There have been a couple of notable, dastardly cinematic Uncle Charlies over the years. In both Alfred Hitchcock’s Shadow of a Doubt and Park Chan-wook’s Stoker, an Uncle Charlie rolls into the protagonist’s life, all charming and charismatic until their murderous secrets begin to unspool. In George Clooney’s The Tender Bar, however, adapted from Pulitzer Prize-winning writer J. R. Moehringer’s memoir, we are introduced to an altogether more amiable Uncle Charlie in the form of a vivified Ben Affleck, whose lived-in portrayal of J.R.’s wise-cracking, bartending relative turns an otherwise middling, nostalgic drama into something more memorable.

We first meet J.R. as a child in the early 70s, an era evoked adeptly through the meticulous chaos of Kalina Ivanov’s detail-heavy production design, Jenny Eagan’s carefully selected (often collar-popping) outfits, and Clooney’s drivetime radio needle drops. Played by TikTok star Daniel Ranieri, whose surprisingly mature turn here shows he can do much more than F-Bomb rants (though we still get plenty of those), J.R. is a kid whose life is defined by love and dysfunction. He’s a curious soul who searches for his estranged radio host dad (Max Martini) on the airwaves as his doting mother (a tenacious yet tender Lily Rabe), grandmother (Sondra James), begrudgingly soft-centred grandfather (Christopher Lloyd), and Uncle Charlie all muck in to make sure he doesn’t suffer in his father’s absence.

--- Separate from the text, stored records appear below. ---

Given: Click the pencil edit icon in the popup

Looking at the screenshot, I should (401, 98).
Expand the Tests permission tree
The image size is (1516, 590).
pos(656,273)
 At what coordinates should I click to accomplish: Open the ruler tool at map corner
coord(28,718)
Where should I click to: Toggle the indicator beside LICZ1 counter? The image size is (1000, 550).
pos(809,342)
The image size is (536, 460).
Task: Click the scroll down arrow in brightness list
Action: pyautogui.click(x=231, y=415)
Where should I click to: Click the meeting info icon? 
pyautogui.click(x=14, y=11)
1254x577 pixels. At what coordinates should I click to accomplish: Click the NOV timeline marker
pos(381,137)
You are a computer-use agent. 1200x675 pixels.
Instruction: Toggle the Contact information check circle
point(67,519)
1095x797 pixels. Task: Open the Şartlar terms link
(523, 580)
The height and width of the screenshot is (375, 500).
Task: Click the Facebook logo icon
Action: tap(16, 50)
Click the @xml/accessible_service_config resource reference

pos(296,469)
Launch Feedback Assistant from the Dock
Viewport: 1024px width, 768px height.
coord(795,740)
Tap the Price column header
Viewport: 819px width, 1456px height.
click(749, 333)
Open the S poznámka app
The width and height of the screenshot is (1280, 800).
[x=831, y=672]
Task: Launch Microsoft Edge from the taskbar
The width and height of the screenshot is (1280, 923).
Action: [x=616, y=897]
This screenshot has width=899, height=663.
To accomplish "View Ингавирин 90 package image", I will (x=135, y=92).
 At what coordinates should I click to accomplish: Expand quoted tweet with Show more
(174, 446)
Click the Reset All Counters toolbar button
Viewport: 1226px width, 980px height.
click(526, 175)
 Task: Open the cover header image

It is the magnetic Charlie above all else, though, who J.R. latches onto and idolises, who teaches him the importance of having someone in life who believes in you. In fact, it’s a conversation with Charlie at his uncle's cosily furnished bar, populated by nurturing patrons with names like Chief and Bobo, that inspires J.R. to pursue his passion for books and become a writer. And so, as he matures into adulthood – and a dependable Tye Sheridan takes Ranieri’s place – we watch him pursue that dream whilst navigating the world of romance, friendship, and Yale while dodging the looming shadow cast by his alcoholic, absent father.

The Tender Bar is at its best when J.R. and Charlie share the screen, allowing Clooney to intimately explore a, well, tender form of masculinity we rarely glimpse on film. Watching Affleck grinning and disappearing into Charlie’s mannerisms as he bestows J.R. with the life lessons he has picked up over the years provides a perpetual source of entertainment, while their increasingly frank conversations and their uninhibited displays of affection for one another hold a sincerity and specificity that is lacking elsewhere.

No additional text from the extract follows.